Expecting the protesters to come to Ly Thai To's statue to mark the 35th anniversary of the Sino-Vietnamese conflict, it appears Vietnam's leadership were a step ahead this year. When the protesters came, their speeches were drowned out by L-O-U-D aerobics classes [!] and the space they usually occupy was already taken up by ballroom dancing couples [!!]:
Anti-China protesters hoping to lay wreaths at a famous statue in the Vietnamese capital on Sunday were obstructed by an unusual sight of ballroom dancers and an energetic aerobics class held to a thumping sound system.
The demonstrators suspect the government deployed the dancers as a way to stop them from getting close to the statue and make their speeches inaudible. The few who tried to get close to the statue of Ly Thai To, the founder of Hanoi and a nationalist icon, were shooed away.

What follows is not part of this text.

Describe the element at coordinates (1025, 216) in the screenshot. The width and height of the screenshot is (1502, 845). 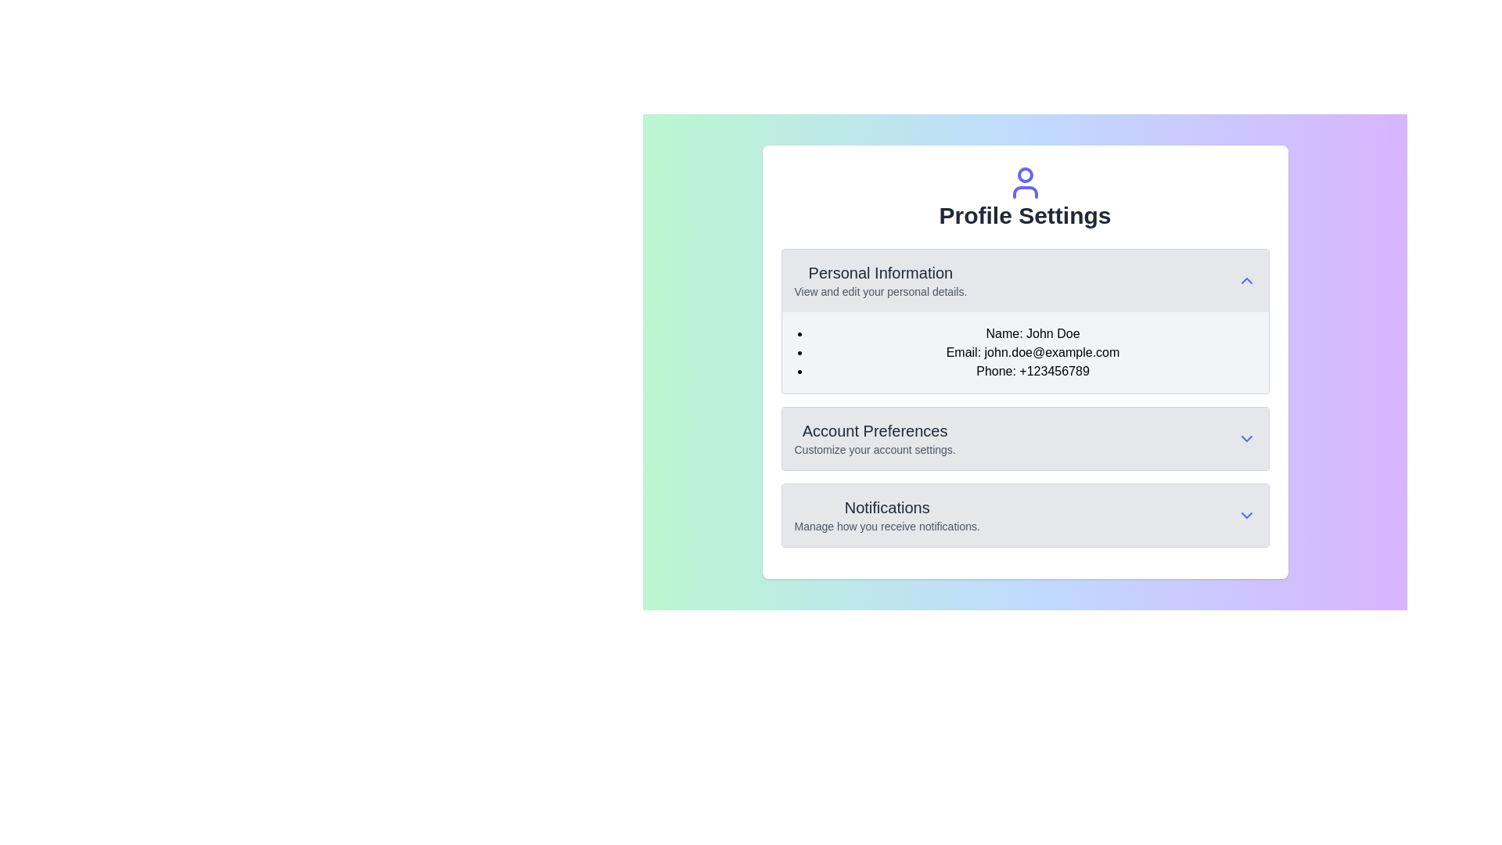
I see `the 'Profile Settings' text header, which is a bold, large font label in dark gray, centrally placed below the user icon` at that location.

The protesters were marking the 35th anniversary of a bloody border war between China and Vietnam, where anger over Beijing's increasingly assertive territorial claims on islands in the South China Sea that Hanoi insists belong to it is already running high.
Outsmarted! Given the tense nature of Sino-Vietnamese relations over islands in the South China Sea, why doesn't Vietnam like using China as a whipping boy to relieve pressure?
  1. The Vietnamese still claim ostensible solidarity with their fellow communists in China, hence their reservations in airing differences in public.
  2. As the article correctly explains, while displeasure may be aimed at China, there is wariness that popular discontent can be redirected towards the Vietnamese leadership.
Apparently, these tactics are not new, either:
Nguyen Quang A, a well-known dissident, and others attending the rally in Hanoi on Sunday said the government deployed the dancers at the statue of Ly Thai To, and at another statue nearby, to prevent them gathering there. The tactic appeared to be part of a low-key approach to policing the event to avoid confrontation. There were scores of plainclothes security officers at the rally, but very few wearing uniform. Quang said he asked the dancers to stop for a few minutes but that they refused.
Whoever said apparatchiks can't be nimble on their feet?